● **Your assignment**: In the news article below about the Tasmanian tiger sighting, which road was Brian Slee driving along when the animal ran out in front of the car?

● **Passage**:
━━━━━━━━
‘Tassie tiger’ sighting revives Aussie mystery

Pierra WillixBusselton Dunsborough Times
Busselton Historical Society president Brian Slee is certain he spotted a thylacine last week.
Camera IconBusselton Historical Society president Brian Slee is certain he spotted a thylacine last week.

Busselton Historical Society president Brian Slee was driving into town last week when an animal dashing out of the bush reignited an old theory close to home and cemented previously-held beliefs.

“We were driving along Queen Elizabeth Avenue heading into town about 8.30pm on Christmas Day when something trotted out in front of the car,” Mr Slee said.

“It turned and looked at us and I saw its face and at first I was in doubt and thought ‘what the heck is this?’

“It was about 15 feet in front of the car and was about three-quarters grown and about the size of a cattle dog. I was looking at its tail which was sticking straight out like a kangaroo tail.”

Mr Slee said he had no doubt that what he saw was a thylacine, better known as a Tasmanian tiger.

“It was so plain, it was in front of me,” he said.

The Tasmanian tiger was believed to have become extinct in the 20th century, when the last known one died at Hobart Zoo in 1936.
━━━━━━━━
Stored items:
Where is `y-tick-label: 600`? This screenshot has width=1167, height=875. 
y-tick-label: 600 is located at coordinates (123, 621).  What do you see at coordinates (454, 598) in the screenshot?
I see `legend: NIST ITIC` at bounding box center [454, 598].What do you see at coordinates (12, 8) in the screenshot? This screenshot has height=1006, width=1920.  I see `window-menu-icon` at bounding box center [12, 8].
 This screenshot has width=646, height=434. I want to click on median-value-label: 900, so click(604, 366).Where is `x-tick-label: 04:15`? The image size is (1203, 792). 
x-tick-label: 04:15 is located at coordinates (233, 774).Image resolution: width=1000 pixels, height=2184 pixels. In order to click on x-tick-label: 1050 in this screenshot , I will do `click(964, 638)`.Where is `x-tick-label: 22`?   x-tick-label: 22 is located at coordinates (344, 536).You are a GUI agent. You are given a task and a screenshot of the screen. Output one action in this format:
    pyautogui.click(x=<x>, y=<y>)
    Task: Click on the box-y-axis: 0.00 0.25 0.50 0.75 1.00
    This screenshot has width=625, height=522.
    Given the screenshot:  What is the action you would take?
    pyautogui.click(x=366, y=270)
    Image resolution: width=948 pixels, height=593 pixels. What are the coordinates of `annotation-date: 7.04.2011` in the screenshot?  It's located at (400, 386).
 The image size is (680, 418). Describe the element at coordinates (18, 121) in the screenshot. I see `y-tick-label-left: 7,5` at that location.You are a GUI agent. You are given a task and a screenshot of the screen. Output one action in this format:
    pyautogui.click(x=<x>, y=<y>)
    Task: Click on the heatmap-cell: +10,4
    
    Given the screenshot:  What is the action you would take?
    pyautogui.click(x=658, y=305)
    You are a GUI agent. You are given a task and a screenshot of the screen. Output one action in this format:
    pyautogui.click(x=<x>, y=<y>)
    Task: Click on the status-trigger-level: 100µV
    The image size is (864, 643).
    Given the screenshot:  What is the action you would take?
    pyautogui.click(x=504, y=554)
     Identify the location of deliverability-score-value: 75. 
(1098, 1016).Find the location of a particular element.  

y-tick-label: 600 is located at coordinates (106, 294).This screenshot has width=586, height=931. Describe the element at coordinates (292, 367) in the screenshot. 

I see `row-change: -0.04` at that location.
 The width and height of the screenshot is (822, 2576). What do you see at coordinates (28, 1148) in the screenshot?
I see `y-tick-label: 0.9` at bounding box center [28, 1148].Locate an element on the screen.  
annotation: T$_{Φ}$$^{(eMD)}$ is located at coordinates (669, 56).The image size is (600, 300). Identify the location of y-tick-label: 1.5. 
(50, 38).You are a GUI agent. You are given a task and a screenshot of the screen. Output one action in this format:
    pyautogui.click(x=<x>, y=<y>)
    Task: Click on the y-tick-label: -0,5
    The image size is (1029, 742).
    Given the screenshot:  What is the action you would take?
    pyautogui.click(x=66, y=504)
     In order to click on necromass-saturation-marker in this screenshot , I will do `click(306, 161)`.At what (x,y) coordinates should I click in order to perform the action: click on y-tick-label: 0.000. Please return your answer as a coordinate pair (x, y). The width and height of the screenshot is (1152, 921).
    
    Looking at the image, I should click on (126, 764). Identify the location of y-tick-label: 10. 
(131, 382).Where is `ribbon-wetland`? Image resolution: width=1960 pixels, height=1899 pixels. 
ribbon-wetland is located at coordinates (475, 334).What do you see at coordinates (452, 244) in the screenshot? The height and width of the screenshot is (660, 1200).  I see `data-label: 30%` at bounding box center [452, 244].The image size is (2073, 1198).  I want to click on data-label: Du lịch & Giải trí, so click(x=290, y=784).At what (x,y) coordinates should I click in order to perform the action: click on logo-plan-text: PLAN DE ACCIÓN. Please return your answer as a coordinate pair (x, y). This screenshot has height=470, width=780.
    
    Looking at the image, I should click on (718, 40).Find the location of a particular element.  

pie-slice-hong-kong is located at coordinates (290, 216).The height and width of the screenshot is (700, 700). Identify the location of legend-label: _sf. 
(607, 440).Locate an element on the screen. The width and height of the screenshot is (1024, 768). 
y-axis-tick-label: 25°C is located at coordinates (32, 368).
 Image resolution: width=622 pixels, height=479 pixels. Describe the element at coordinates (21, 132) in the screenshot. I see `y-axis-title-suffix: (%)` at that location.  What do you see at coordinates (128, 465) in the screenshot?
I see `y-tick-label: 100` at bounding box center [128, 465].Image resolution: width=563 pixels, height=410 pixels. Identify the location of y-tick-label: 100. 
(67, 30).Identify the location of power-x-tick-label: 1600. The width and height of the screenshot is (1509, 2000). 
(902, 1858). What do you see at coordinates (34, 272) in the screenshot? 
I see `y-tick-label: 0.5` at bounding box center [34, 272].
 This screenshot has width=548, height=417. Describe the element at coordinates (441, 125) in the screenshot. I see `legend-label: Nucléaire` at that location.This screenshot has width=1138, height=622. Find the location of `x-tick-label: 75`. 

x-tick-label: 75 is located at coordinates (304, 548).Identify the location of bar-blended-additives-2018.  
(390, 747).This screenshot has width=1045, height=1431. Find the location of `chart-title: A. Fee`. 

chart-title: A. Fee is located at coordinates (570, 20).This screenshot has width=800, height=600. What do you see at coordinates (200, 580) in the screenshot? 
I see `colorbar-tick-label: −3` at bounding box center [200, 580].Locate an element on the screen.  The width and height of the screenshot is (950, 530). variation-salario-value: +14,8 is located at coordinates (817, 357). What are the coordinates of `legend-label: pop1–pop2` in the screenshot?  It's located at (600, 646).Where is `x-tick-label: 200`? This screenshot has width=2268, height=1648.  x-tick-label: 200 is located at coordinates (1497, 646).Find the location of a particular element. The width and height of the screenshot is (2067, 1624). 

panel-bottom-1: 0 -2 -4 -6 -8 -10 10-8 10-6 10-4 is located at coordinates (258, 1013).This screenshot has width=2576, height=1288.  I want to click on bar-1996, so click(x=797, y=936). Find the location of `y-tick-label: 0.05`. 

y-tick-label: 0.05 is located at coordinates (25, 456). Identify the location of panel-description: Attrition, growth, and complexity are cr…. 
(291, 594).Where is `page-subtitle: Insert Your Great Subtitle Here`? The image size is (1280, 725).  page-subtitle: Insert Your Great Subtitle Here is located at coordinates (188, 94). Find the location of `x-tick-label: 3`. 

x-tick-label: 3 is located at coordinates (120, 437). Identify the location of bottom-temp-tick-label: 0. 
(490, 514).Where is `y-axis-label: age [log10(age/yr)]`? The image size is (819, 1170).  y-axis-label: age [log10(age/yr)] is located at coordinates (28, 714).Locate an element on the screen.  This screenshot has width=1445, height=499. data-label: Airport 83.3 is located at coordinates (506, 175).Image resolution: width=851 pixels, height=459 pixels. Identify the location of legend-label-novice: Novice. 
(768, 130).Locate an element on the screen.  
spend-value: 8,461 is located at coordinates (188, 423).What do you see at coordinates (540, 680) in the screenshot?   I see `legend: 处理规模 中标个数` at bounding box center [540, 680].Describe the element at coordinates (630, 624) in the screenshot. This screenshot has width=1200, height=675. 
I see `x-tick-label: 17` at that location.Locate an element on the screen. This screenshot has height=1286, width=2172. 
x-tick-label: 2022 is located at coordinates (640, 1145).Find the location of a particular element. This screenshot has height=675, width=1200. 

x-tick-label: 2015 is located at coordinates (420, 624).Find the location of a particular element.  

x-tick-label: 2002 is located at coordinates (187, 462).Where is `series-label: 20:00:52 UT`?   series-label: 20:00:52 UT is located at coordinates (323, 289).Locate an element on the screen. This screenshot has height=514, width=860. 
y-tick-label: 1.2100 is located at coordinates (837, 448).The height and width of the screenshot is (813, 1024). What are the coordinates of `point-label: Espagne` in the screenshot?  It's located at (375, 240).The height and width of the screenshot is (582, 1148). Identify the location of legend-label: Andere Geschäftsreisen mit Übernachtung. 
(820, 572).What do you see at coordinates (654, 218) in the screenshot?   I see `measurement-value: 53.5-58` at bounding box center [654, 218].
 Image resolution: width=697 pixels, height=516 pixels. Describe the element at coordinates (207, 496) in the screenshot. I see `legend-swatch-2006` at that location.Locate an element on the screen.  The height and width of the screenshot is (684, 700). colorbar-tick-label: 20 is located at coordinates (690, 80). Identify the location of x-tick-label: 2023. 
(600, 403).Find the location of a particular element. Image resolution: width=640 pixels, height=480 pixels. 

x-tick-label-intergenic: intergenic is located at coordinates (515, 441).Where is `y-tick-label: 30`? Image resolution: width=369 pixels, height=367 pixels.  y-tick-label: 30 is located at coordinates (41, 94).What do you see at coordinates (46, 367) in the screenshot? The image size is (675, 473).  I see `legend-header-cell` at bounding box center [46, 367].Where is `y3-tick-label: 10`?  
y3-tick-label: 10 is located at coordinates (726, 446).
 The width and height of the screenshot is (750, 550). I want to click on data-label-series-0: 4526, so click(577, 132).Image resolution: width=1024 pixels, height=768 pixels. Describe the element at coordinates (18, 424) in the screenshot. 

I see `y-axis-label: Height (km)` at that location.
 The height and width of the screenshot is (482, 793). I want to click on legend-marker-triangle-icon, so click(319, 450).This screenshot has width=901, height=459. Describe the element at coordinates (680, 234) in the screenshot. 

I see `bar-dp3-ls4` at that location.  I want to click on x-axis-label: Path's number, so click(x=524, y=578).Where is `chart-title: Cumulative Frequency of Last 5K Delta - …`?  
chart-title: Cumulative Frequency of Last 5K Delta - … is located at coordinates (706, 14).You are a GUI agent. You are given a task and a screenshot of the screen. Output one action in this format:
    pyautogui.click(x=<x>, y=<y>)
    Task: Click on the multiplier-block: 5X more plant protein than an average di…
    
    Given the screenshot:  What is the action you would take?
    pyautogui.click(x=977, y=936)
━━━━━━━━
● **Answer section**: Queen Elizabeth Avenue